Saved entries
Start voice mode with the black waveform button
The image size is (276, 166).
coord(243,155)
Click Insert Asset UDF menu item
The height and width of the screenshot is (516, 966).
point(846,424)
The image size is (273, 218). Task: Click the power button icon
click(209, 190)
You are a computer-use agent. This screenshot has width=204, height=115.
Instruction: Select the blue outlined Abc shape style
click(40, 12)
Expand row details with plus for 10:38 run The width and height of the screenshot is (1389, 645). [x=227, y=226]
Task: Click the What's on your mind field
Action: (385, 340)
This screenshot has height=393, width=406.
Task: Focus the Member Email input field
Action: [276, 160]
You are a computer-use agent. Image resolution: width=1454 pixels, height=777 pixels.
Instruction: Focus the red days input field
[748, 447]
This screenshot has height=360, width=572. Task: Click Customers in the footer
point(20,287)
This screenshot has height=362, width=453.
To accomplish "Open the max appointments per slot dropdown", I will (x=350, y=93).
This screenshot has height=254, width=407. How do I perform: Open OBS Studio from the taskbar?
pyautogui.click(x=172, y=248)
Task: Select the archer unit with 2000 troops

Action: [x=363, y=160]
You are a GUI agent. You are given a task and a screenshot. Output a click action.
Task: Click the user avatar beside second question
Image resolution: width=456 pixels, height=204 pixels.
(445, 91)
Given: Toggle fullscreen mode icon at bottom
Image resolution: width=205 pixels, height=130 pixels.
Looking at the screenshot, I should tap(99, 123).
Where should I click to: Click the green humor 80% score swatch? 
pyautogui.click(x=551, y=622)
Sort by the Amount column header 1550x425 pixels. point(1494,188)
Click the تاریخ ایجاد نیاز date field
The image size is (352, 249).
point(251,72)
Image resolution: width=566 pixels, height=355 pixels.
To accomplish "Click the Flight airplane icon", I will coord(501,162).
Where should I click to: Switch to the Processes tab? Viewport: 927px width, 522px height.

● **What to do**: Copy out the records shown above, every one, exactly.

● **Answer section**:
Start voice mode with the black waveform button
The image size is (276, 166).
coord(243,155)
Click Insert Asset UDF menu item
The height and width of the screenshot is (516, 966).
point(846,424)
The image size is (273, 218). Task: Click the power button icon
click(209, 190)
You are a computer-use agent. This screenshot has width=204, height=115.
Instruction: Select the blue outlined Abc shape style
click(40, 12)
Expand row details with plus for 10:38 run The width and height of the screenshot is (1389, 645). [x=227, y=226]
Task: Click the What's on your mind field
Action: (385, 340)
This screenshot has height=393, width=406.
Task: Focus the Member Email input field
Action: [276, 160]
You are a computer-use agent. Image resolution: width=1454 pixels, height=777 pixels.
Instruction: Focus the red days input field
[748, 447]
This screenshot has height=360, width=572. Task: Click Customers in the footer
point(20,287)
This screenshot has height=362, width=453.
To accomplish "Open the max appointments per slot dropdown", I will (x=350, y=93).
This screenshot has height=254, width=407. How do I perform: Open OBS Studio from the taskbar?
pyautogui.click(x=172, y=248)
Task: Select the archer unit with 2000 troops

Action: [x=363, y=160]
You are a GUI agent. You are given a task and a screenshot. Output a click action.
Task: Click the user avatar beside second question
Image resolution: width=456 pixels, height=204 pixels.
(445, 91)
Given: Toggle fullscreen mode icon at bottom
Image resolution: width=205 pixels, height=130 pixels.
Looking at the screenshot, I should tap(99, 123).
Where should I click to: Click the green humor 80% score swatch? 
pyautogui.click(x=551, y=622)
Sort by the Amount column header 1550x425 pixels. point(1494,188)
Click the تاریخ ایجاد نیاز date field
The image size is (352, 249).
point(251,72)
Image resolution: width=566 pixels, height=355 pixels.
To accomplish "Click the Flight airplane icon", I will coord(501,162).
Where should I click to: Switch to the Processes tab? Viewport: 927px width, 522px height.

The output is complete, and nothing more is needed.